[Provided information — start]

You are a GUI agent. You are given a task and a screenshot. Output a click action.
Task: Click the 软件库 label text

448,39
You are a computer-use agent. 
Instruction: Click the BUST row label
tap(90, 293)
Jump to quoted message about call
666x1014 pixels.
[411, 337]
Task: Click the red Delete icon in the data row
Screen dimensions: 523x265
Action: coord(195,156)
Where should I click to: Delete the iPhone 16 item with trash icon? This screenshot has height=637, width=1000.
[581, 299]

[Provided information — finish]
[Provided information — start]

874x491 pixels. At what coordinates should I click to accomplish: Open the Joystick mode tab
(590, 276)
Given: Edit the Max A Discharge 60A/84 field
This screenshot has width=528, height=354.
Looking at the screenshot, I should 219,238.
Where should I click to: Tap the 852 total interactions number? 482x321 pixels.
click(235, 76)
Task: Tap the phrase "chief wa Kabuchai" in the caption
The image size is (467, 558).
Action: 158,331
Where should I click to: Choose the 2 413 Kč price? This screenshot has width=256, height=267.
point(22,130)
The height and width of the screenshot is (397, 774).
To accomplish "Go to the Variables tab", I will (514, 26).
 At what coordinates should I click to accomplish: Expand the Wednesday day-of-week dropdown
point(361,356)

[Provided information — finish]
[Provided information — start]

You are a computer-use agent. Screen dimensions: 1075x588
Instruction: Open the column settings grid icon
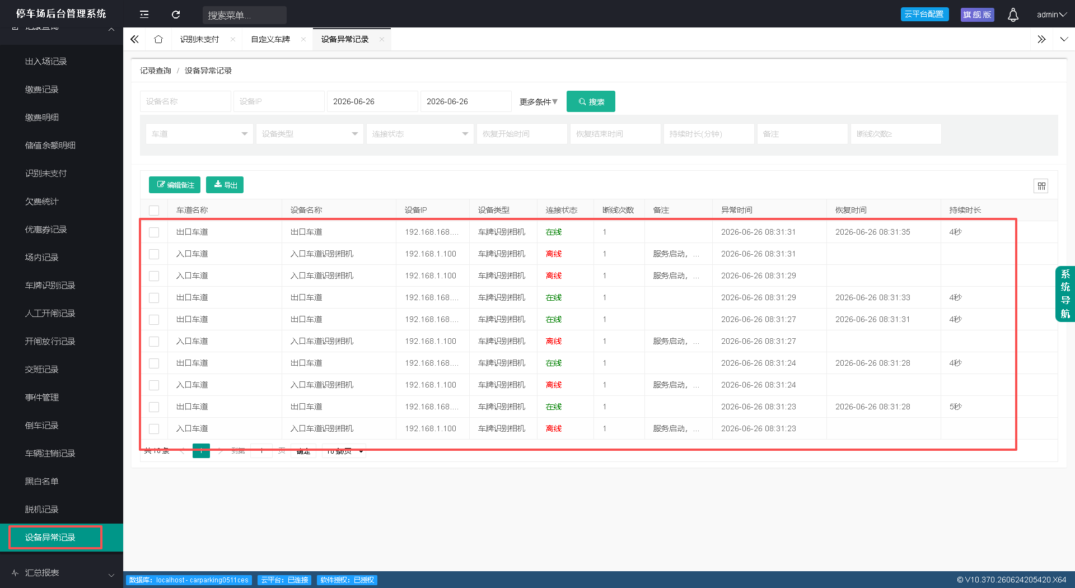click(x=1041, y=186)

[Provided information — finish]

Task to carry out. Bring together all lines of the entries above in which the string "agent" occurs.

Result of the task.
You are a GUI agent. You are given a task and a screenshot. Output a click action.
You are a computer-use agent. 
You are a computer-use agent. Screen dimensions: 1075x588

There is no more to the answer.